ERISA’s overly broad and general language has made it difficult  for courts to apply the ERISA preemption provisions and provide clarity to employers, insurers, and state regulators. Basically, the preemption authority that ERISA provides says it “shall supersede any and all State laws insofar as they . . . relate to any employee benefit plan.”  There’s more and  I could go on but you get the point which is ERISA has “broad preemption” authority over state insurance commissioners and legislatures that could be both simplified and expanded to help resolve the dilemma of selling across state lines, lack of competition in many regions, cost and access for small employers.

The policy-wonks in Washington, at the direction of HHS, (and us) could easily “wordsmith” the ERISA language to overcome the pitfalls or obstacles that individual state insurance departments and legislatures have created. Here are just a couple ideas for the “wonks” to ponder:

  • Limit individual state’s authority through ERISA to simply monitor insurer financial stability and little else.
  • Prevent individual states from implementing burdensome regulations that stifle competition such as setting minimum or maximum stop loss deductibles.
  • Prevent individual states from regulating how re-insurers determine Aggregate factors in their stop loss plans.

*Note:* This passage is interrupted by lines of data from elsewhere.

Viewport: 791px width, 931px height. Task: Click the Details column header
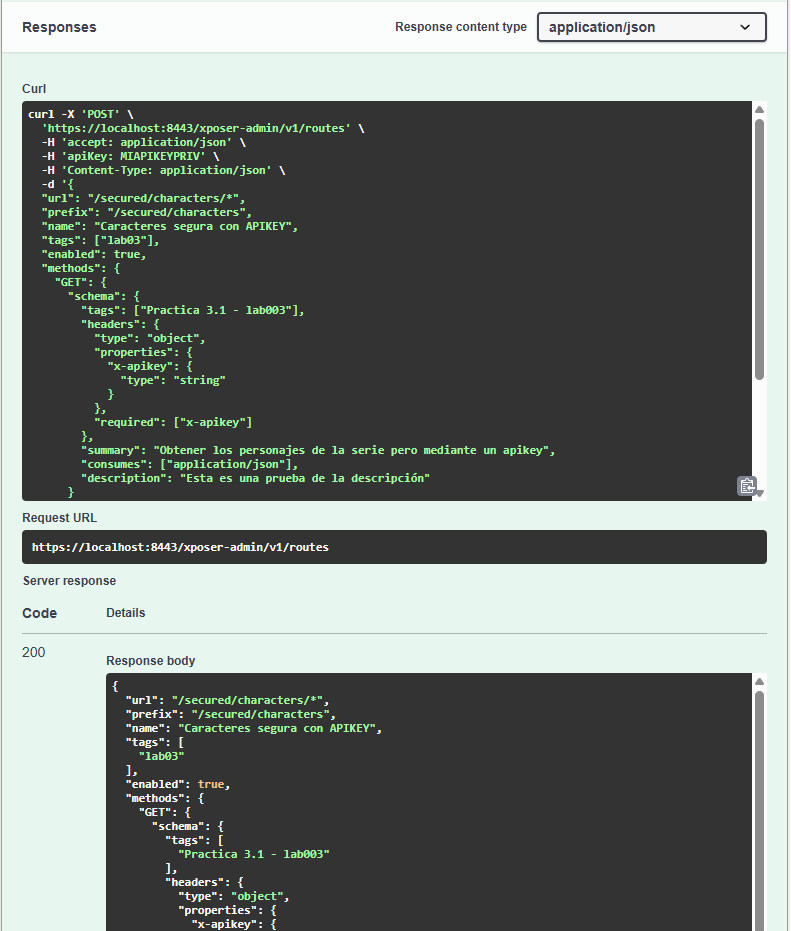point(125,612)
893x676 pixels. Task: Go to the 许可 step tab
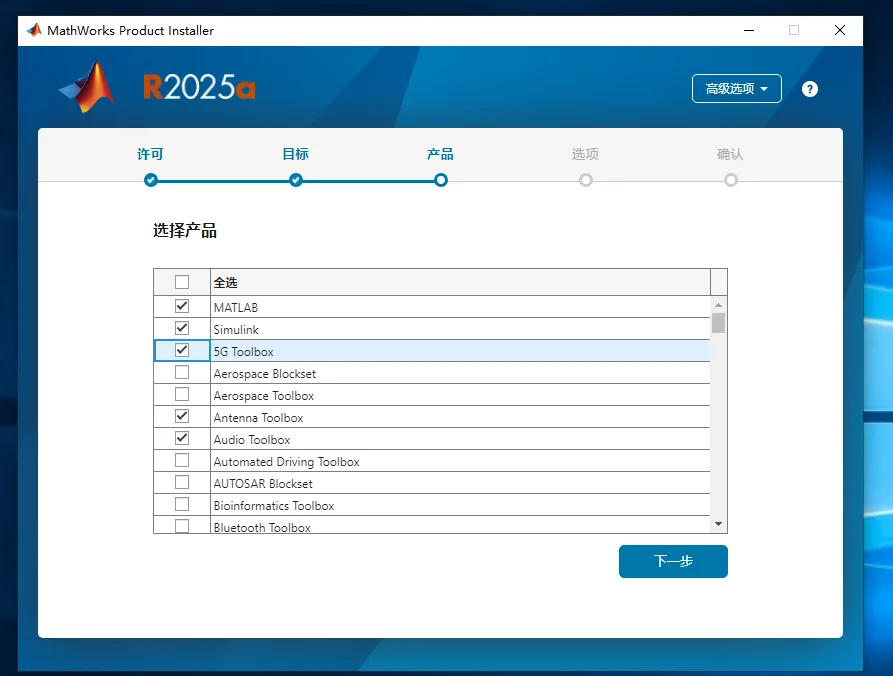tap(151, 154)

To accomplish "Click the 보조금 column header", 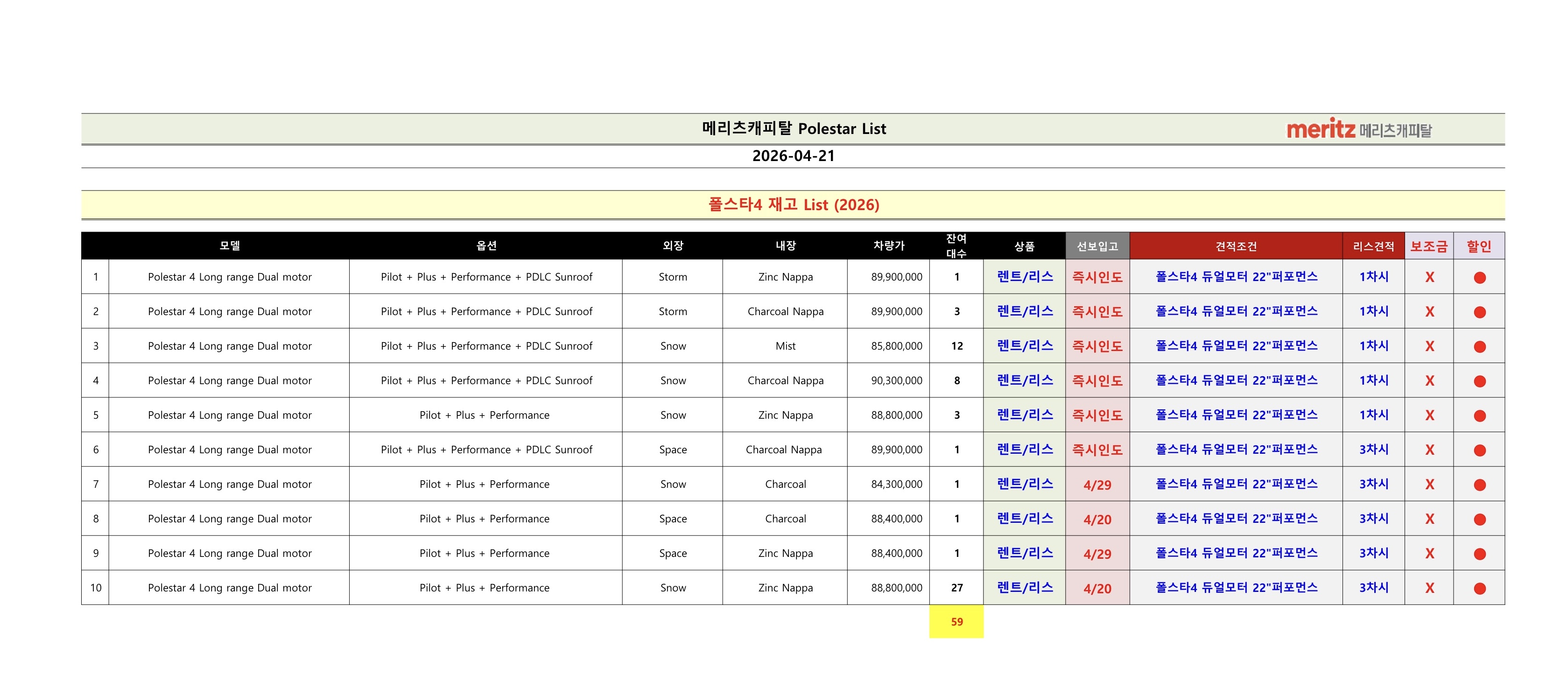I will point(1428,246).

An example of how expanding ERISA could help would be to overcome legislation such as California enacted known as Senate Bill 161. SB161 was created to stifle self-funding for employers with fewer than 100 EEs and push those employers toward the state-run exchange. SB161 mandates both the minimum Specific deductible (minimum of $40,000) and the Aggregate stop loss calculation ($5,000/covered member or 120% which ever is greater) both of which caused stop loss plans to be over priced and not competitive. SB 161 completely shut down the use of self-funding with stop loss on health plans for employers with fewer than 100 EEs. Therefore those employers no longer have access to lower cost opportunities for their employer-sponsored health plans.

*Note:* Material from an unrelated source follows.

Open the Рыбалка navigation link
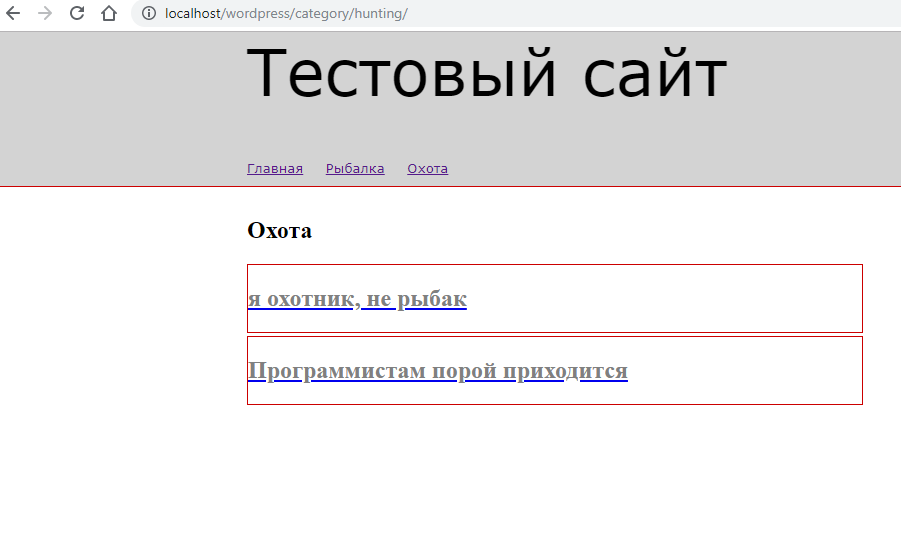The image size is (901, 548). [355, 169]
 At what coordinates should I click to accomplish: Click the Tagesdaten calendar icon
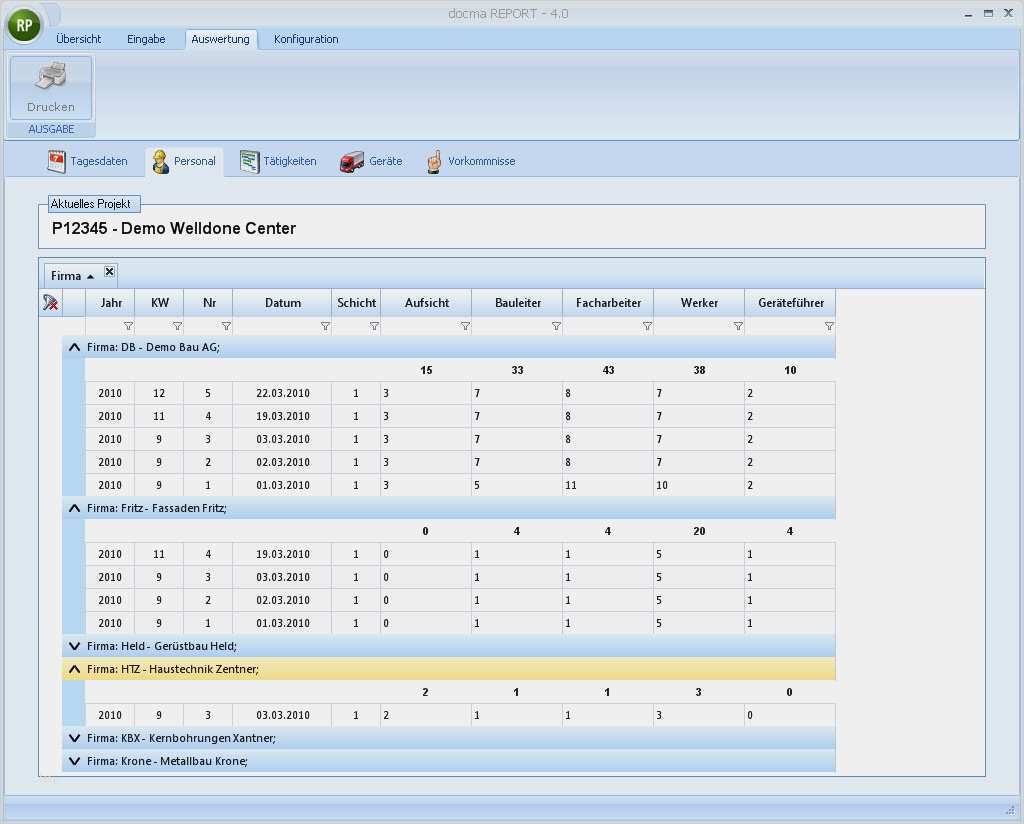(x=57, y=161)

There are ERISA experts, far wiser than your author, who may nay-say the ERISA expansion idea. But, why should it be difficult to modify a small piece of IRC code enacted 43 years ago. The healthcare delivery system has changed dramatically since 1974 so let’s simply add a few lines of code specifically aimed at solving the issues we face today.

Expand preemption language and other aspects of ERISA so:

  • Small employers are not arbitrarily restricted access to competitive alternatives.
  • Smaller insurers can compete with the big insurers.
  • More insurers are competing in areas where there’s just one insurer now.
  • Allow fully insured plans to easily sell across state lines.
  • Competition has a serious chance of lowering premium and overall costs

Let us know what you think. It’s a big subject that’s been misunderstood by many for 40+ years, including the courts and scholars, so there is room for discussion.

As I always say, we are all in this together, even though the conversations we hear coming from Washington DC seem to argue against that sentiment.
However, I remain confident that common sense has a chance to prevail because the premium paying public is fed-up with the current status and politicians will need your support in 2018.

BTW, thanks for the emails and positive comments. Talk soon.